_Data for the task_.
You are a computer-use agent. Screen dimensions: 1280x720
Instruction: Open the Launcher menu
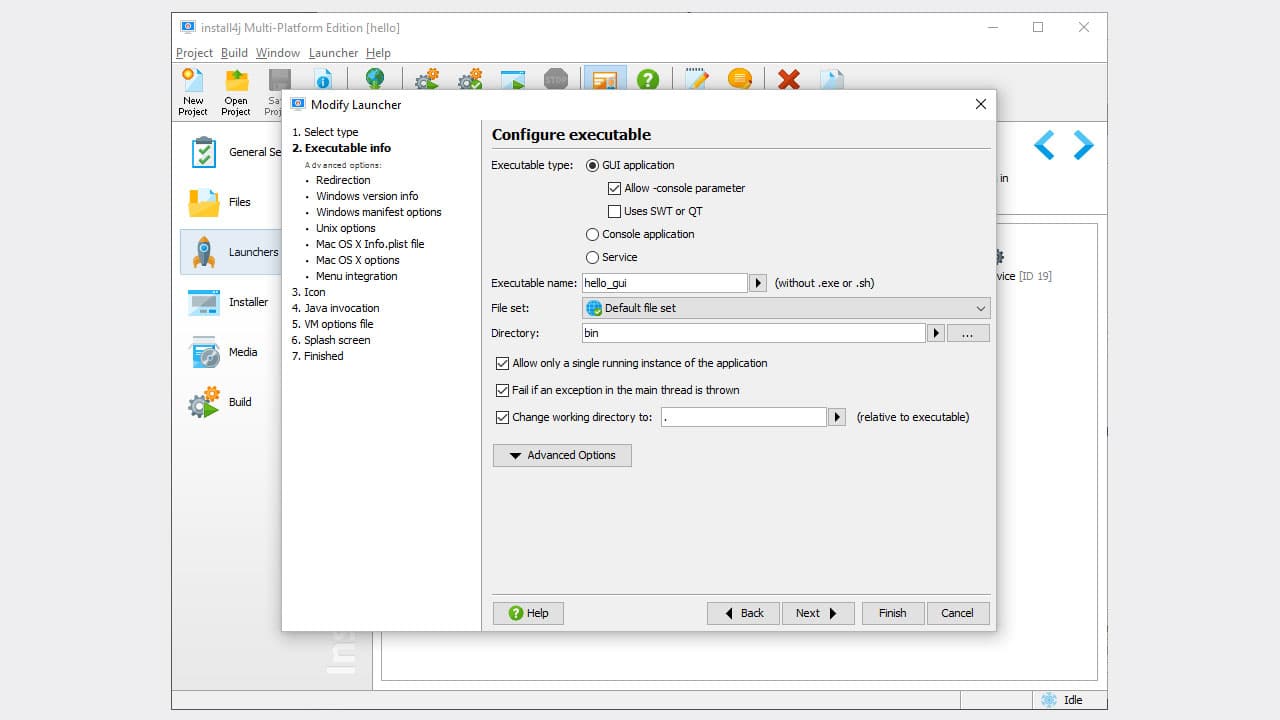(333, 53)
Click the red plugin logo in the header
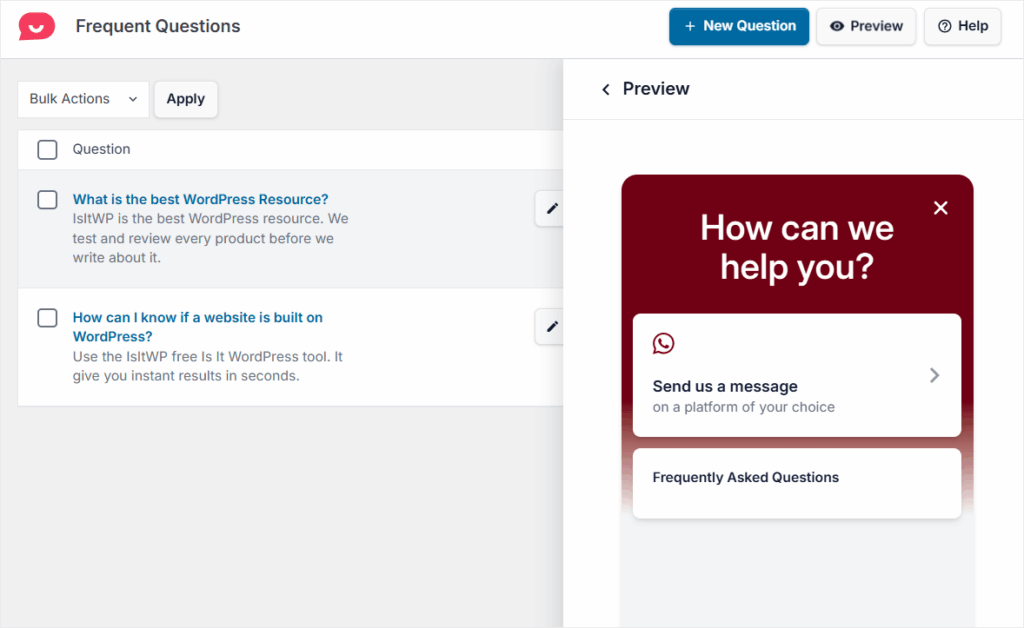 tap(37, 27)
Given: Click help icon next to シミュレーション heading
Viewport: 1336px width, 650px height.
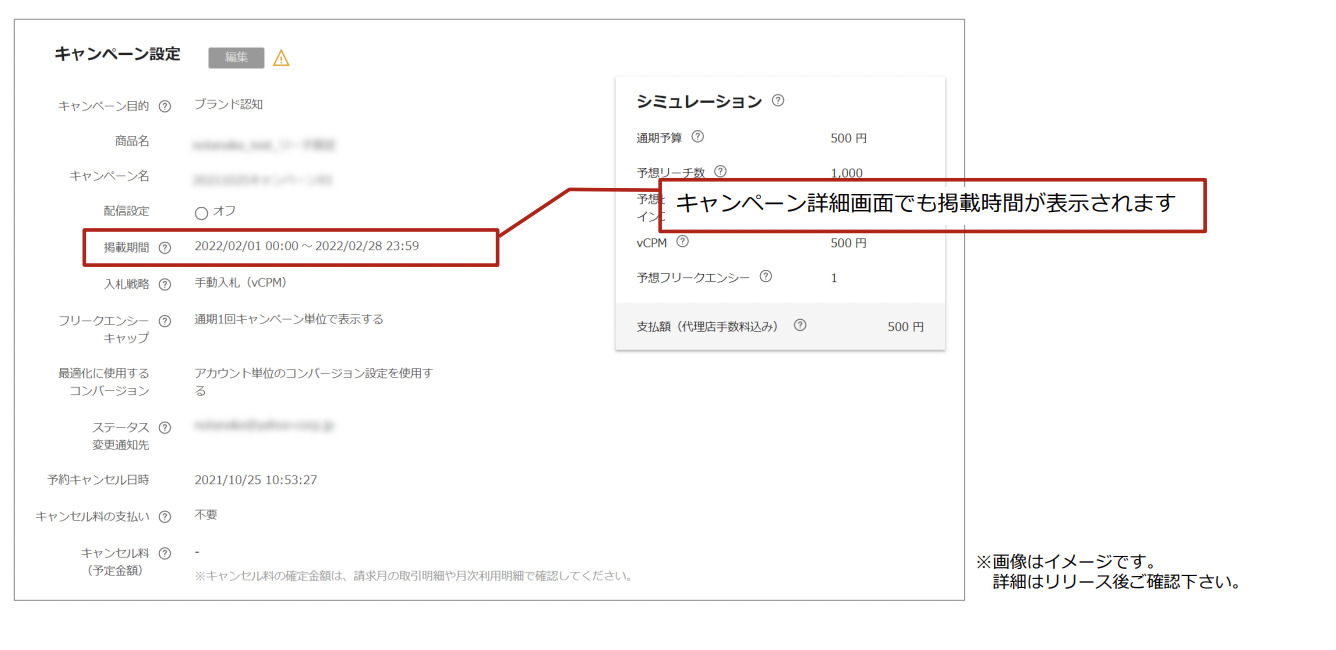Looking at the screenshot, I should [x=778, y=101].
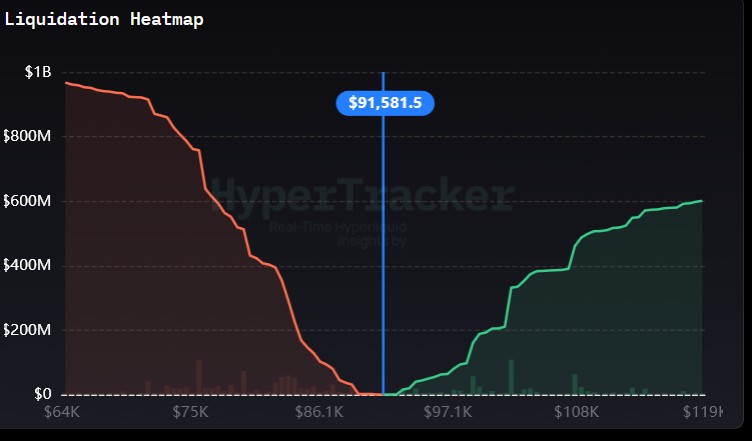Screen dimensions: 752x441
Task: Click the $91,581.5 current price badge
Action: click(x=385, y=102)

_Required work_.
From the records above, copy only the lines running from the line containing "Click the red plugin logo in the header" to the line containing "Given: Click help", both ends included. Leave the pictures out.

_Reply to the task_.
Click the red plugin logo in the header
 tap(37, 27)
Given: Click help icon next to シミュレーション heading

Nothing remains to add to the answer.